• **SUPPLIED RECORDS**:
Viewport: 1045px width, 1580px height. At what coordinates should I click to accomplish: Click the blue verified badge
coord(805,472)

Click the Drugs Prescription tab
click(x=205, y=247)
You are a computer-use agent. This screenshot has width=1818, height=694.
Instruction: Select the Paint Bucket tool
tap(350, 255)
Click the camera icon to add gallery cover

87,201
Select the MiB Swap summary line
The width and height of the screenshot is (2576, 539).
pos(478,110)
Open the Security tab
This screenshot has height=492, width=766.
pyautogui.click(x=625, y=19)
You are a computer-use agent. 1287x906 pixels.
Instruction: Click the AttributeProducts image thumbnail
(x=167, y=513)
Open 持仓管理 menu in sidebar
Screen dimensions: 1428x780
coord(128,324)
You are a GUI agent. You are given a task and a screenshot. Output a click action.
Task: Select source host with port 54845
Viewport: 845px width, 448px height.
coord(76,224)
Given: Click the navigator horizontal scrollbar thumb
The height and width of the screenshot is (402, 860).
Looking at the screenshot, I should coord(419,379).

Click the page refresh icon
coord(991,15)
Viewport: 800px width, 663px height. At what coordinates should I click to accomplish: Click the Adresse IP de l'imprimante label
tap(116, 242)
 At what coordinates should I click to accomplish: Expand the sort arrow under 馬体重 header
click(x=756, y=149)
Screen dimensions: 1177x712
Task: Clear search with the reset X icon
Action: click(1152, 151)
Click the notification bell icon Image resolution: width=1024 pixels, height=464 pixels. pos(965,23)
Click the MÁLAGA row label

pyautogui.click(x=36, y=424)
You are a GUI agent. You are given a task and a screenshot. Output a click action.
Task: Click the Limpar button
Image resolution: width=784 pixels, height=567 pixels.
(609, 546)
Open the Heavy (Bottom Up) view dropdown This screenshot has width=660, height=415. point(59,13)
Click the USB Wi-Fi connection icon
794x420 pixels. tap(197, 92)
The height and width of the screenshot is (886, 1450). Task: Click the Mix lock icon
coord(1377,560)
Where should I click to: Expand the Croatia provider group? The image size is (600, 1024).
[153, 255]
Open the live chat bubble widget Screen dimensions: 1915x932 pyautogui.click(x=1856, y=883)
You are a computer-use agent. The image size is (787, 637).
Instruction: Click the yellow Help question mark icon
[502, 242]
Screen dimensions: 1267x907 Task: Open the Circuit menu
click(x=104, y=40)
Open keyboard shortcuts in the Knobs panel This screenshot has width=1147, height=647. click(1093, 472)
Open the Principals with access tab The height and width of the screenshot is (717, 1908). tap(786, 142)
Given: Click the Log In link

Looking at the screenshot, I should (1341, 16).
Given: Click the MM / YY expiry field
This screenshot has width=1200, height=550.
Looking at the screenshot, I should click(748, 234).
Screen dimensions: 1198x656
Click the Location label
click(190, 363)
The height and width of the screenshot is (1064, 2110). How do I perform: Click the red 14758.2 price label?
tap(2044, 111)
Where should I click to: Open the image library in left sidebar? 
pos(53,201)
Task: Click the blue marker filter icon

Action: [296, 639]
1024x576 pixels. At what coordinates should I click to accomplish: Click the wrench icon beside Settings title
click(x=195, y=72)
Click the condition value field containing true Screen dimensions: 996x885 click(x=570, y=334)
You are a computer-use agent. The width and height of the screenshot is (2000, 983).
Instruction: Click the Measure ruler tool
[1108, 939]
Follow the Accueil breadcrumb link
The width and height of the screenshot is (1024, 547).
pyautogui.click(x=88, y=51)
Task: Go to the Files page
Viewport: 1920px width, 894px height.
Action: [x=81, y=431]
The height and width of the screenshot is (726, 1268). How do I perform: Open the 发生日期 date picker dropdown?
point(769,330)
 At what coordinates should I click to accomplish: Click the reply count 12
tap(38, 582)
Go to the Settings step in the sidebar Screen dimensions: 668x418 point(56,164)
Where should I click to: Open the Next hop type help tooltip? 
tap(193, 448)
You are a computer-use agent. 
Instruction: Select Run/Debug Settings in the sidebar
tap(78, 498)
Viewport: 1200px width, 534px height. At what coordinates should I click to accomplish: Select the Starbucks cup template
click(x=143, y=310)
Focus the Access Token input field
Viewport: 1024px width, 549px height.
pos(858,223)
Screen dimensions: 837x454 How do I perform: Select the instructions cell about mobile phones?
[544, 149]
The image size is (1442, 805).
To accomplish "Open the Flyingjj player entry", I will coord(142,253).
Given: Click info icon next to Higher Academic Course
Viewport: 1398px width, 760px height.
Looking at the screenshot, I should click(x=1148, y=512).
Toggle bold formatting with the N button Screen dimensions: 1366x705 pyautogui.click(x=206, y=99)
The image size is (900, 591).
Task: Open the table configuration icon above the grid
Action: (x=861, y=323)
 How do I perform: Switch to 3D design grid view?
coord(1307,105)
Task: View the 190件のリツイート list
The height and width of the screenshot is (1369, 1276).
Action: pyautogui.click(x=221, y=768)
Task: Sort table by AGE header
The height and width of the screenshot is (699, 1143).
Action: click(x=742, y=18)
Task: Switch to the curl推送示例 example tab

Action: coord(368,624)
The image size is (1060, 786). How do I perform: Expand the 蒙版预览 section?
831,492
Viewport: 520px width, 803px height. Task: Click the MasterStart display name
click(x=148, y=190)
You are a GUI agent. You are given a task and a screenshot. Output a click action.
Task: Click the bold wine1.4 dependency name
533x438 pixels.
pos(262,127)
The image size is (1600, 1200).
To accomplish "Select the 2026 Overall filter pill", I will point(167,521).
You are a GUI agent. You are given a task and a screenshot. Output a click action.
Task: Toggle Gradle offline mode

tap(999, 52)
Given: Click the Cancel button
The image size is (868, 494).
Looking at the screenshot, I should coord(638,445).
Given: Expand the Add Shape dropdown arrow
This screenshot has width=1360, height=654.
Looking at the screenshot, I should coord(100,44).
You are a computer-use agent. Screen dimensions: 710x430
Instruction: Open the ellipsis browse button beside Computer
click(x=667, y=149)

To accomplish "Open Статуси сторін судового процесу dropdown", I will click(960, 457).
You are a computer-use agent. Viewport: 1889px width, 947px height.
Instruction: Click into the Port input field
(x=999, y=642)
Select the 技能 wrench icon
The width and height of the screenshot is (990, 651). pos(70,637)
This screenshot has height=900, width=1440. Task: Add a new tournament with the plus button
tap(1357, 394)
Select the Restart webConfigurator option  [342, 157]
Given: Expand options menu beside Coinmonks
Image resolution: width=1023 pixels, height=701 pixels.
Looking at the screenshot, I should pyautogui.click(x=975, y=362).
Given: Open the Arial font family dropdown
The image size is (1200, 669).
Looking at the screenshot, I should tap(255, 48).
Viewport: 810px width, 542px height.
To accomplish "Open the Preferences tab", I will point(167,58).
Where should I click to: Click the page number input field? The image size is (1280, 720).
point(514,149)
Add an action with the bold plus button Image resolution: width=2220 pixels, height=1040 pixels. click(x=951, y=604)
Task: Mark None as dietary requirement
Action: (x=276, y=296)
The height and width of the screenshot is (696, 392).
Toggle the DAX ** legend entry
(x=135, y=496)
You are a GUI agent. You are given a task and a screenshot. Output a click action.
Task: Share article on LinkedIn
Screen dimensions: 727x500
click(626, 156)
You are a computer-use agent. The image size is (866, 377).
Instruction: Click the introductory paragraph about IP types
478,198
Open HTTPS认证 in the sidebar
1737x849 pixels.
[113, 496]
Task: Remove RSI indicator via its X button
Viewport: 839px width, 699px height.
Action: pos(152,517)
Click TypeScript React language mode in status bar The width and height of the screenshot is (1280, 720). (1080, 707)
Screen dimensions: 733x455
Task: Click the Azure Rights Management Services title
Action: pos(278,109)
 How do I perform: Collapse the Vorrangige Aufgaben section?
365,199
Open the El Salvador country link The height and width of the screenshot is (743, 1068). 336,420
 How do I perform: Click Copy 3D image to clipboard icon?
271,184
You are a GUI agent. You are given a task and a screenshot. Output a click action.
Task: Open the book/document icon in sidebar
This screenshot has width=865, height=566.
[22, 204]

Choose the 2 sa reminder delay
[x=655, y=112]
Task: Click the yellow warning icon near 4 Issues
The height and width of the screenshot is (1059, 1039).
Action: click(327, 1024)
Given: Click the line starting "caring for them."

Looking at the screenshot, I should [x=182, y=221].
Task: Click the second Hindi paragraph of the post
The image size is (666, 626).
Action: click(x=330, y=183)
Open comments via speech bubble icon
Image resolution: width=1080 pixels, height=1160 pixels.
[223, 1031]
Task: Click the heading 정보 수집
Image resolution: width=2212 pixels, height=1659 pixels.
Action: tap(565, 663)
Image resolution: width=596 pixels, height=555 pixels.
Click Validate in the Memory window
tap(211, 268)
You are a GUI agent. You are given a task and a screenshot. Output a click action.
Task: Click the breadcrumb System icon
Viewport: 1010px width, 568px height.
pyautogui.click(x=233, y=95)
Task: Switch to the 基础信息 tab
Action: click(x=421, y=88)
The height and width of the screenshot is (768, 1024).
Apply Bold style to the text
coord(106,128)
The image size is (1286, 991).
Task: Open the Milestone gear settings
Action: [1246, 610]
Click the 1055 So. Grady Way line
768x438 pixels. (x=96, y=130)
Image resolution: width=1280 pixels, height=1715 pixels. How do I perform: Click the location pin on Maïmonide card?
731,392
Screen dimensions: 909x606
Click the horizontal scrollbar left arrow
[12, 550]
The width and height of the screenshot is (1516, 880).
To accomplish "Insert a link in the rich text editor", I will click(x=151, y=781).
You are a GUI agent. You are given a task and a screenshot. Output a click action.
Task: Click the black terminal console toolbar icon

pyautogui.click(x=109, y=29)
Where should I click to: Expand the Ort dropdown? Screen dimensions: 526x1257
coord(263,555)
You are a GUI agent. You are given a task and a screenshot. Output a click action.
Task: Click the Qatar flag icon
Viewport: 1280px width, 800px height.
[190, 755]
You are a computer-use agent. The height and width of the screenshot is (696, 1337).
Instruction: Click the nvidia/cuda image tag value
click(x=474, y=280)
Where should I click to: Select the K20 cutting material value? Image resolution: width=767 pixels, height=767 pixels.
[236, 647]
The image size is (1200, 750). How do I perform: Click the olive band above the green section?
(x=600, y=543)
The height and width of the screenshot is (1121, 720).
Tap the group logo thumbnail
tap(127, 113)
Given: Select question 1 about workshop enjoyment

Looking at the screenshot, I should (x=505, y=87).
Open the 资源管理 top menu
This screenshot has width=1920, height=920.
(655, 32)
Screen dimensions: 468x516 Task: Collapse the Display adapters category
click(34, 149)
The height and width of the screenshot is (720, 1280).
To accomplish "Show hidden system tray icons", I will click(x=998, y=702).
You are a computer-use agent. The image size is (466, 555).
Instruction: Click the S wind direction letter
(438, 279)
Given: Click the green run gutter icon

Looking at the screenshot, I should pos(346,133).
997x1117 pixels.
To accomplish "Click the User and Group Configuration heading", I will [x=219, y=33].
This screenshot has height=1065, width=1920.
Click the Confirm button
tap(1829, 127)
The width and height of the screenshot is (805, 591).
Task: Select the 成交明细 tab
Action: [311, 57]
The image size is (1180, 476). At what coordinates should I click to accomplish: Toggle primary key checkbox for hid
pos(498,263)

• **TASK TO COMPLETE**: All lines that contain the word "bubble" should be copied from the listing.

• **ANSWER**:
Open the live chat bubble widget Screen dimensions: 1915x932 pyautogui.click(x=1856, y=883)
Open comments via speech bubble icon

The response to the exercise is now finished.